The same has happened to the NHS cervical cancer page with the previous version stating: ‘Cervical cancer develops in a woman’s cervix (the entrance to the womb from the vagina). It mainly affects sexually active women aged between 30 and 45.’
While the new version does feature a diagram of vagina, womb and cervix, no mention of women or woman is made.
There are about 9,700 womb cancer cases in the UK a year, with some 2,400 deaths. And there are about 3,200 new cervical cancer cases, with around 850 deaths.
Professor Jenny Gamble, a midwifery expert from Coventry University, told MailOnline the change in language risked women missing out on health information.
‘The trend to avoid using the terms woman and women is unhelpful,’ she said.
‘It is a well-established principle of communication that the sex of individuals should be made visible when relevant and should not be made visible when not.
‘This ensures that sex-related needs and issues are not overlooked.’
Professor Gamble, who along with several other experts co-authored a paper on the importance of sex-specific language in healthcare, said ensuring health information reaches the intended audience was critical.
‘In health communication the target group should readily be able to determine that the information applies to them,’ she said.
‘In relation to ovarian cancer, using the terms women and woman, in a sexed sense, is relevant as ovarian cancer only affects women.’

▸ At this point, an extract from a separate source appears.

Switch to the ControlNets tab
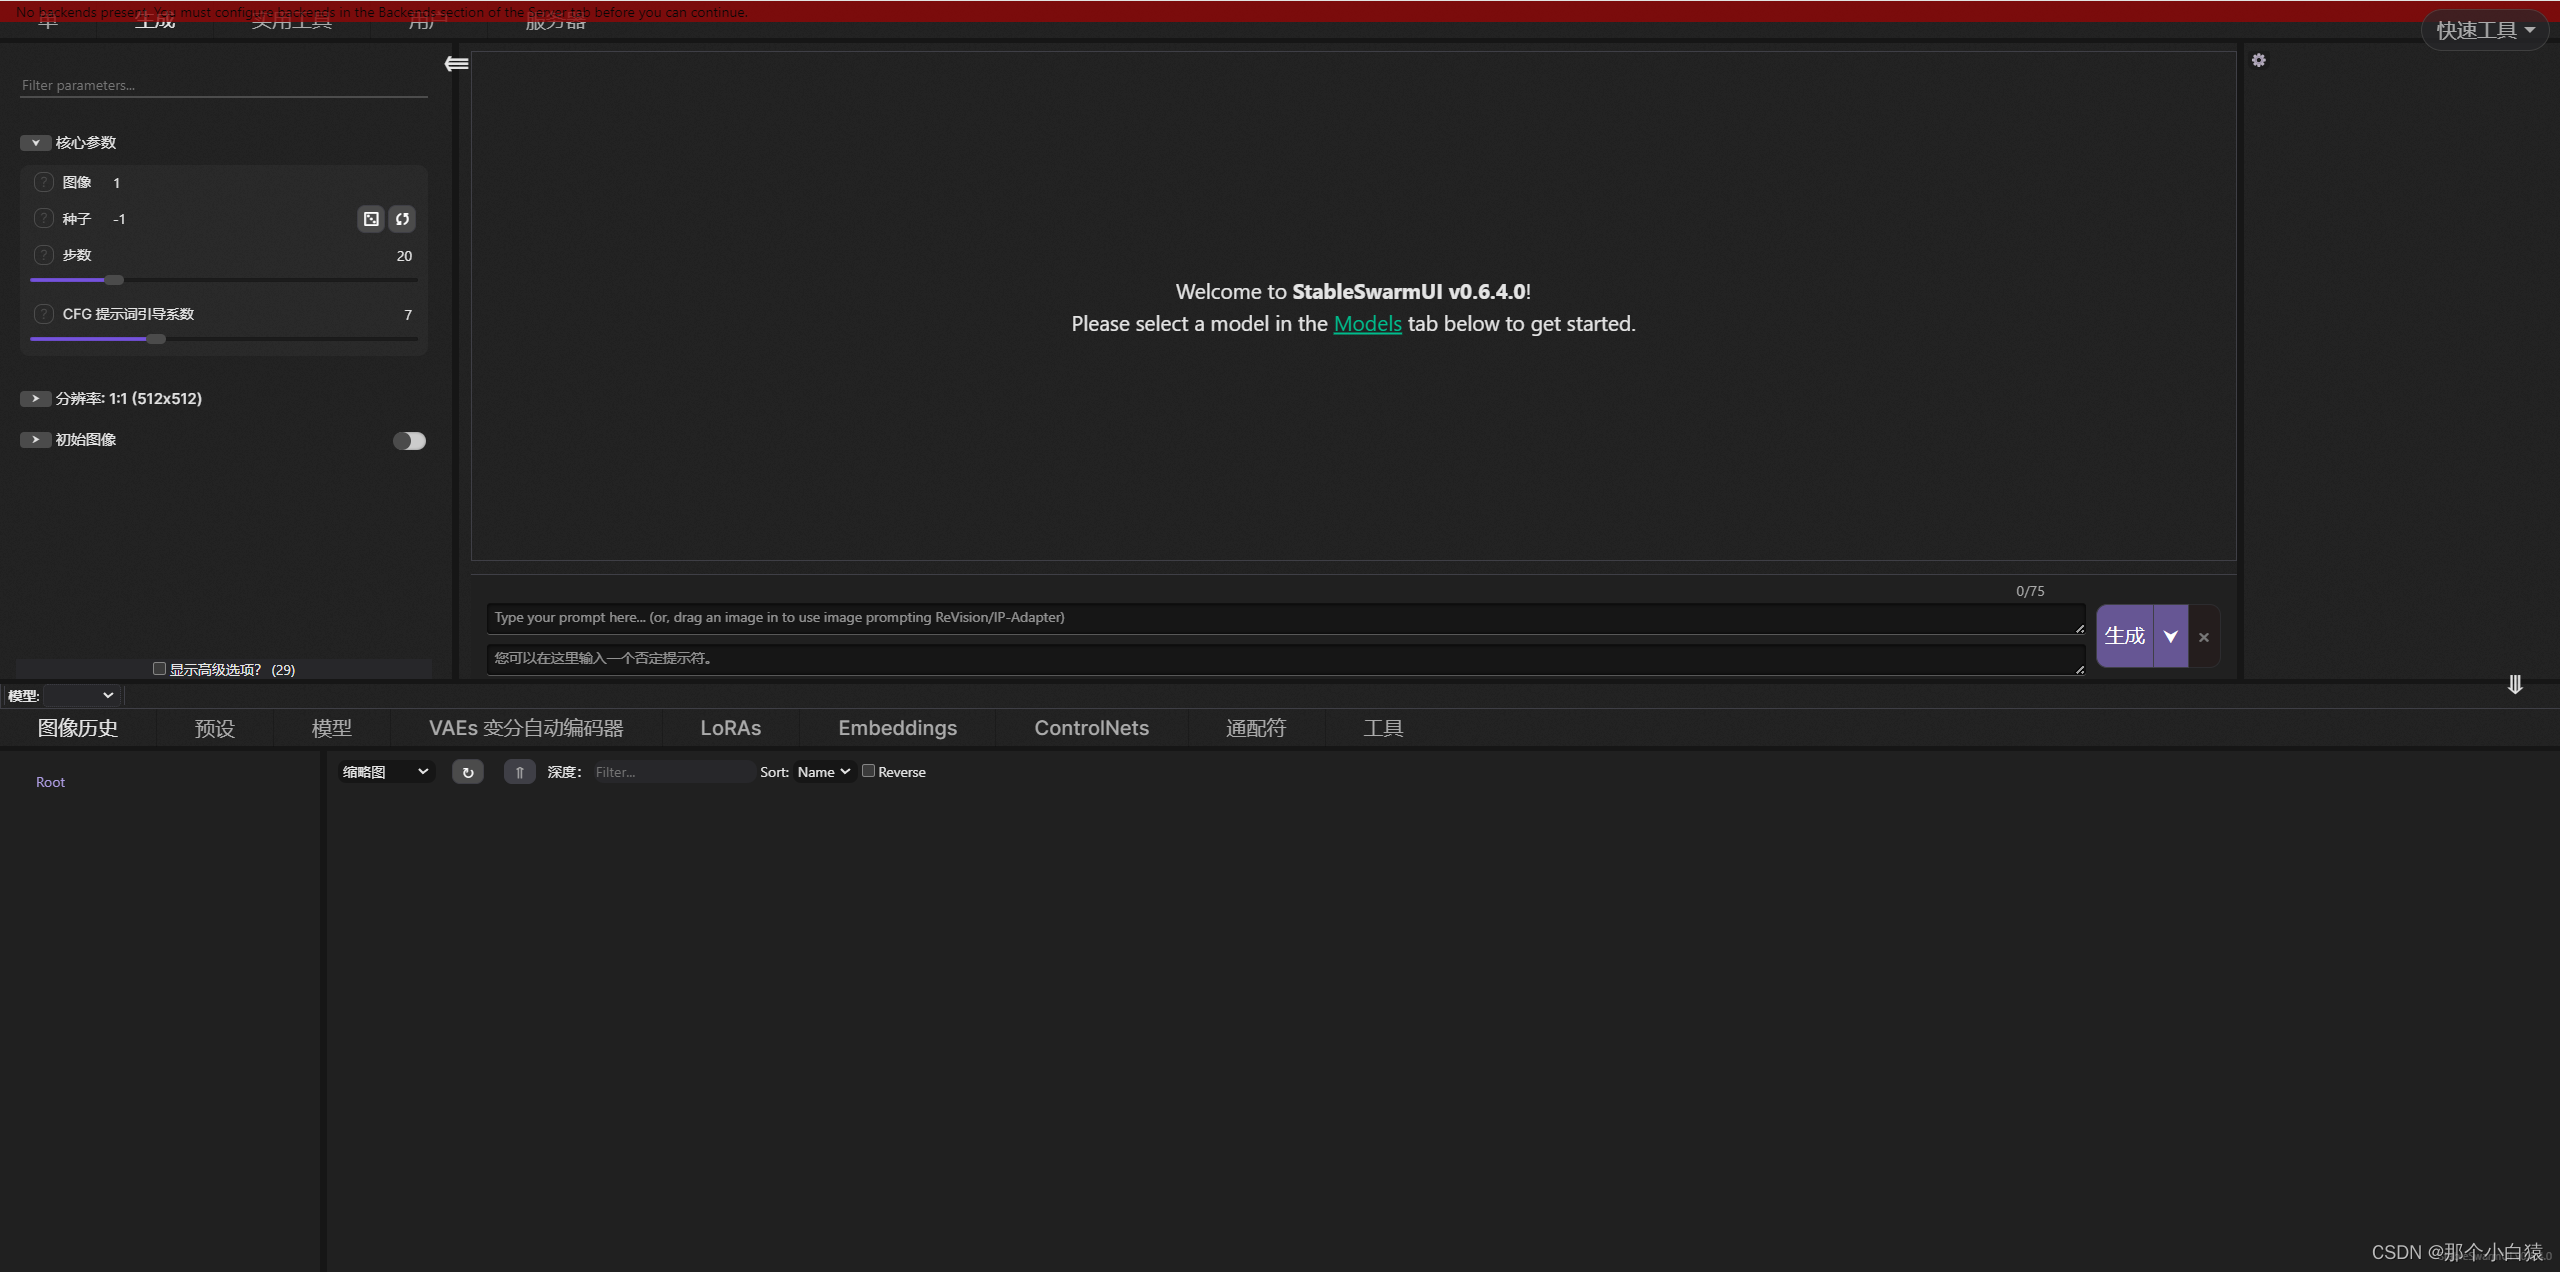The width and height of the screenshot is (2560, 1272). tap(1091, 728)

She added however that on a individual level sensitive, respectful communication tailored to a patient should be used.
The NHS website is managed by NHS Digital, and a spokesperson highlighted that women were subsequently mentioned in other subsections of the ovarian cancer website.
They also said that the pages are continually updated in line with best evidence and to be as relevant as possible to all people.
‘We have updated the pages as part of our routine review of web pages to keep them in line with the best clinical evidence, and make them as helpful as possible to everyone who needs them,’ they said.
MailOnline also asked Health Secretary Sajid Javid who this week posted on Twitter that ‘Biological sex matters — ask any doctor or nurse’ for his opinion on the changes but he did not respond.
The change to the NHS webpages is the latest in an ongoing battle about the use of gendered terms in the health service.
Earlier this year it was revealed that hospitals are asking men if they are pregnant before they have scans or cancer treatment.
And earlier this month MailOnline revealed how NHS hospitals have spent more than £800,000 on gender-neutral toilets in the past four years.
It also comes after this website revealed last month that midwifery students at Edinburgh Napier University were being taught biological men could get pregnant and trans men could give birth even if they have a penis.
In a coursebook that has since been revised, trainee midwives were given detailed instructions on how to treat a male-to-female trans person during childbirth.